• **WRITTEN TASK A**
In the text on the Abdurasulboy Madrasah, present the paragraph that begins "Abdurasulboy Madrasah is a former madrasa" as a brief list that keeps its main facts.

General information
- Architectural style: Central Asian Style
- Location: 16, Pahlavon Mahmud Street,Itchan Kala, Khiva, Khorazm Region, Uzbekistan
- Year built: 1906
- Owner: State property. Khorezm Region Cultural Heritage Department on the basis of operational management rights

Technical details
- Material: brick

Design and construction
- Architect: Abdurasulboy (Komil Kharazmiy ugli)

= Abdurasulboy Madrasah =

Madrasa in Khiva, Khorazm, Uzbekistan

Abdurasulboy Madrasah is a former madrasa in Khiva, Uzbekistan. It was built according to the order of Mirzabashi Abdurasulboy in 1906. In 1990, it was included in the list of UNESCO World Heritage Sites as a part of Itchan Kala. Currently, it is used as a sozana embroidery workshop and exhibition space.

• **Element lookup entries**
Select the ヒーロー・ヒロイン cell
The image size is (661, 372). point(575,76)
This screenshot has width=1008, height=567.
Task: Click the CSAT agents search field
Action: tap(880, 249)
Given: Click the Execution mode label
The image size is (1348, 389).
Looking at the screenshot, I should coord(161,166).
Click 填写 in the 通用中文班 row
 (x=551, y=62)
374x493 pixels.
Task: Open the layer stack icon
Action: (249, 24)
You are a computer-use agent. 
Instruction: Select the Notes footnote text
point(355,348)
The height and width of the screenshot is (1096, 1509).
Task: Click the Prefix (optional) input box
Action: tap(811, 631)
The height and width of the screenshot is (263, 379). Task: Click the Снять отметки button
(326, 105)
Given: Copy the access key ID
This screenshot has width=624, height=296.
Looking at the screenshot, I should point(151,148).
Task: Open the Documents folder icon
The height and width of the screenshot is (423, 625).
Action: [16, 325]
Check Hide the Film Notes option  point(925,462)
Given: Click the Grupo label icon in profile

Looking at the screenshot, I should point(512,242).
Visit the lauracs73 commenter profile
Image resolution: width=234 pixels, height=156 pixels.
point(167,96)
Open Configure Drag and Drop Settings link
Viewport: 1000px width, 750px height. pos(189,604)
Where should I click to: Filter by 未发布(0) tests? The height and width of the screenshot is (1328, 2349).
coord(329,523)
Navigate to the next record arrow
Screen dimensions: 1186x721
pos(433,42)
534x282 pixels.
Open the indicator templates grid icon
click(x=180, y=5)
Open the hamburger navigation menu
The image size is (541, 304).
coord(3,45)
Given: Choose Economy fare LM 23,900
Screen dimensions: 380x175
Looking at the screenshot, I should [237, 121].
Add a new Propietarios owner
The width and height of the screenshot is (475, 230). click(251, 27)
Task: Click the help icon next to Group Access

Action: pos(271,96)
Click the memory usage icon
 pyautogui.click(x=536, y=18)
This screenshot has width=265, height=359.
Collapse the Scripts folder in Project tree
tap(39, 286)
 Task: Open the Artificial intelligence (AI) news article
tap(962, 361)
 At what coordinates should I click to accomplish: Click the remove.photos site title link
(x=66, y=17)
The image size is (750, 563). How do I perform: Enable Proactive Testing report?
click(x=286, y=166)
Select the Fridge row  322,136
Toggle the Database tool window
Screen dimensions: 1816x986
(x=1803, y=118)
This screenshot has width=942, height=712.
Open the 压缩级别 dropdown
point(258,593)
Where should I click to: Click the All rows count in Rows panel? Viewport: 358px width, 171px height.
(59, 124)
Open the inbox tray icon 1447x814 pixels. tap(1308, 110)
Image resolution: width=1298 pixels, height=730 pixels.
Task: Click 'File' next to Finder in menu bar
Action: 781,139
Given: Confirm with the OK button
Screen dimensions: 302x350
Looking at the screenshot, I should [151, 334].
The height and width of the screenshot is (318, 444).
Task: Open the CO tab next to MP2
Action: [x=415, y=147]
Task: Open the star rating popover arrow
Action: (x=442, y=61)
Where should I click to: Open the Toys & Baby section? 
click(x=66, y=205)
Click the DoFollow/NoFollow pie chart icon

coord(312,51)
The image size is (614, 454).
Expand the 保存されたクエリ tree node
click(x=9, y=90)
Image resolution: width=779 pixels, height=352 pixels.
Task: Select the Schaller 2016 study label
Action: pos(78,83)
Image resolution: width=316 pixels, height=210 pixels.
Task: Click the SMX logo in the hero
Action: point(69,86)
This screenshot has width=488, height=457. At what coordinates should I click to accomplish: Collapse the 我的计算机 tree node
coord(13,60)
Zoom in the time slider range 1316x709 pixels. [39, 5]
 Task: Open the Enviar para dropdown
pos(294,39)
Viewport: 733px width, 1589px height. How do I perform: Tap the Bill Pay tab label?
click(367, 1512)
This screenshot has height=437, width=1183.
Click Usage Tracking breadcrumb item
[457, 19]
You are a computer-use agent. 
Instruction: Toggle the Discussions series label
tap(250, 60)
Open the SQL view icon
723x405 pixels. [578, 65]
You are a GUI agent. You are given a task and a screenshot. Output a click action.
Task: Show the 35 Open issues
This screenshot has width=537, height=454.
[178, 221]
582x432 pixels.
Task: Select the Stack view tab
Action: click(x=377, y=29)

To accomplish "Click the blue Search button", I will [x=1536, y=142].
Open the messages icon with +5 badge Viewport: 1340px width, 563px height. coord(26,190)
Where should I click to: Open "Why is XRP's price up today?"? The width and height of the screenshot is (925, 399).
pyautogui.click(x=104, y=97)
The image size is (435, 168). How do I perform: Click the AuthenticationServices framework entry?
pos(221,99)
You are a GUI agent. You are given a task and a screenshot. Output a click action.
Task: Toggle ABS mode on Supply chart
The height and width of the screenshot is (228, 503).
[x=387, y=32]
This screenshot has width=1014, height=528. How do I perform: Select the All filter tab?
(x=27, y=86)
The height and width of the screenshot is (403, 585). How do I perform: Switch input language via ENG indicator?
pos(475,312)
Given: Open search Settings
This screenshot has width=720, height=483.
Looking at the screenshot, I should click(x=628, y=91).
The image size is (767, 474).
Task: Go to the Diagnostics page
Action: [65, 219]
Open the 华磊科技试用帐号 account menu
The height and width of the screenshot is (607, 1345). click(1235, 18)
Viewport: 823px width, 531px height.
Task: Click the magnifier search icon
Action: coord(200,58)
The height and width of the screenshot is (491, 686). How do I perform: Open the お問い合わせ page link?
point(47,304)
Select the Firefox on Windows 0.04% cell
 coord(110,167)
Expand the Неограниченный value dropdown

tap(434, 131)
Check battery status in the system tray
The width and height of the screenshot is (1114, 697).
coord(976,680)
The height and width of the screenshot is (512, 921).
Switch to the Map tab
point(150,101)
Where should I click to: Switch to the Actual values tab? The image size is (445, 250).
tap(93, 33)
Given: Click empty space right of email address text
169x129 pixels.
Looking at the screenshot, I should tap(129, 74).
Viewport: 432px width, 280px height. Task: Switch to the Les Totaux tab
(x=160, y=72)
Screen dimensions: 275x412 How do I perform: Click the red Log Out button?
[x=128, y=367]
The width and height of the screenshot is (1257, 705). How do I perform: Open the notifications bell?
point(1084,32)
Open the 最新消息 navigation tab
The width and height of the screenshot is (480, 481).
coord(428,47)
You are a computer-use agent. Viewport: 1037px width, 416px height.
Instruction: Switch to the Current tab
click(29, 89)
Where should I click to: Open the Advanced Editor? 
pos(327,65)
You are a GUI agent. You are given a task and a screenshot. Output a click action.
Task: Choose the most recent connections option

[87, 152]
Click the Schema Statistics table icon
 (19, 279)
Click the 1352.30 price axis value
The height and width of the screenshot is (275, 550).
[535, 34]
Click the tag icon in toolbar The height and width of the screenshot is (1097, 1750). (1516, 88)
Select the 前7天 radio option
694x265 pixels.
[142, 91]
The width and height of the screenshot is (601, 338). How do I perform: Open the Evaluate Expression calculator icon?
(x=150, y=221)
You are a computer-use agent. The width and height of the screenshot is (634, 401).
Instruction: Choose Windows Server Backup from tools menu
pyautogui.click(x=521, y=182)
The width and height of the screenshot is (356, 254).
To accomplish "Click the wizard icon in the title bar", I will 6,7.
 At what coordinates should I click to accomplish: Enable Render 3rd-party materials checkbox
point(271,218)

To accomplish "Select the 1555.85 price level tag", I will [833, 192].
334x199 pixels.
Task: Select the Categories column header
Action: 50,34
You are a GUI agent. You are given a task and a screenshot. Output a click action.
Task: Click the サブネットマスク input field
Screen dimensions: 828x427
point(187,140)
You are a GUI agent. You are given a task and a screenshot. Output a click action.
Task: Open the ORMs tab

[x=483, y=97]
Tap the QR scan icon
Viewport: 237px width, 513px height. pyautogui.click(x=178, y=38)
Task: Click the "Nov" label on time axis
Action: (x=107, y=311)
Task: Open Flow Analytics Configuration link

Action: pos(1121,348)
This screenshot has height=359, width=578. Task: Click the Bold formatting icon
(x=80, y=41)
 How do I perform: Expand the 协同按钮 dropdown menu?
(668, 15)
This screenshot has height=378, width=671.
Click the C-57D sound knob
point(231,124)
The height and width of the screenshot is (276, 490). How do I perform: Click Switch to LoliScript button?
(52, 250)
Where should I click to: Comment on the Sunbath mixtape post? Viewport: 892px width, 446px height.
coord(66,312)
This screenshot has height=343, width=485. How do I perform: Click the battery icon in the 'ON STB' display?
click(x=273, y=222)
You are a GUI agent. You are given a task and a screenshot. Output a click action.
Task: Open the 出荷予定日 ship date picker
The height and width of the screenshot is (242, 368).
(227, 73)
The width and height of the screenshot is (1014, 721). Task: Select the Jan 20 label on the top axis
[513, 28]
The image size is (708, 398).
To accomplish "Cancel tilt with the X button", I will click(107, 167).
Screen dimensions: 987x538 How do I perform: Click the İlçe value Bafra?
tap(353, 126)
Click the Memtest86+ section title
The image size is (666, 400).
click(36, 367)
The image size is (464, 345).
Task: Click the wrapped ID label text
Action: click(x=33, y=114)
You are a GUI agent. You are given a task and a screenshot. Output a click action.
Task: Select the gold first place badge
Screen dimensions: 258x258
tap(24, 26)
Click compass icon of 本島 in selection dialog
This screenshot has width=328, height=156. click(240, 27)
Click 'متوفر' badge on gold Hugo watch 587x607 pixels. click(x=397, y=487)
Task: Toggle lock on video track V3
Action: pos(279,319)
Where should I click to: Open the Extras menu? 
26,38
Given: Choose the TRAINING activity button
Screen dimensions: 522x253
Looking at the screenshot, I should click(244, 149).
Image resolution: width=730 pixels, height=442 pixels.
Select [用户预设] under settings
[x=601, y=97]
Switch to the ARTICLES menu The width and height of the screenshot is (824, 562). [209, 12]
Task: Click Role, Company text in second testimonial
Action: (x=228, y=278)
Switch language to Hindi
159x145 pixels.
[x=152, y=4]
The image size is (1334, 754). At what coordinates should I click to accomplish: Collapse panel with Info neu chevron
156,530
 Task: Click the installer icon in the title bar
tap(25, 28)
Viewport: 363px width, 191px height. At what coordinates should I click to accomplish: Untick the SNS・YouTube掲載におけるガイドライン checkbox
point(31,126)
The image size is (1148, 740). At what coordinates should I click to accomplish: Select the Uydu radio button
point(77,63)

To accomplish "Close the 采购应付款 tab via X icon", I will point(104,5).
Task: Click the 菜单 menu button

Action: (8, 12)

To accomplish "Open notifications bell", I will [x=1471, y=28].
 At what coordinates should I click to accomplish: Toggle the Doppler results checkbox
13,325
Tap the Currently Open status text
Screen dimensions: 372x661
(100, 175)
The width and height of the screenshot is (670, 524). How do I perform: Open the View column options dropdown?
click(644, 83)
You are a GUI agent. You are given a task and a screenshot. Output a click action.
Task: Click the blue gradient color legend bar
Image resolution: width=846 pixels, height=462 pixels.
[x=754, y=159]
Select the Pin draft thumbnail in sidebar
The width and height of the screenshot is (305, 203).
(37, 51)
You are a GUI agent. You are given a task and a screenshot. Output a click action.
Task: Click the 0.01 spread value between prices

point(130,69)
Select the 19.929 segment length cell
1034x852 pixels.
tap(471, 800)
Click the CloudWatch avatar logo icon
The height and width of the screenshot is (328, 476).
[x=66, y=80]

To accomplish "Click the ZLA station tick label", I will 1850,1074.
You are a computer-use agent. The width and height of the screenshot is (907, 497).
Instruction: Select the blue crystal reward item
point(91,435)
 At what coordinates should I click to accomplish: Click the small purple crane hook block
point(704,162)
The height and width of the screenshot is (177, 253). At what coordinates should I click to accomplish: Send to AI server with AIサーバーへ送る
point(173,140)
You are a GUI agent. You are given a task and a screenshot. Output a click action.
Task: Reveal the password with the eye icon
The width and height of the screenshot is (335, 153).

• **WRITTEN TASK B**
Rewrite the entries from their first line through the line containing "Looking at the screenshot, I should point(151,148).", replacing "Given" with "Context" and leaving everything else unchanged.

• **RIGHT ANSWER A**
- Former madrasa in Khiva, Uzbekistan
- Built in 1906 on the order of Mirzabashi Abdurasulboy
- Included on the list of UNESCO World Heritage Sites in 1990 as part of Itchan Kala
- Now used as a sozana embroidery workshop and exhibition space

• **RIGHT ANSWER B**
Select the ヒーロー・ヒロイン cell
The image size is (661, 372). point(575,76)
This screenshot has width=1008, height=567.
Task: Click the CSAT agents search field
Action: tap(880, 249)
Context: Click the Execution mode label
The image size is (1348, 389).
Looking at the screenshot, I should coord(161,166).
Click 填写 in the 通用中文班 row
 (x=551, y=62)
374x493 pixels.
Task: Open the layer stack icon
Action: (249, 24)
You are a computer-use agent. 
Instruction: Select the Notes footnote text
point(355,348)
The height and width of the screenshot is (1096, 1509).
Task: Click the Prefix (optional) input box
Action: tap(811, 631)
The height and width of the screenshot is (263, 379). Task: Click the Снять отметки button
(326, 105)
Context: Copy the access key ID
This screenshot has width=624, height=296.
Looking at the screenshot, I should point(151,148).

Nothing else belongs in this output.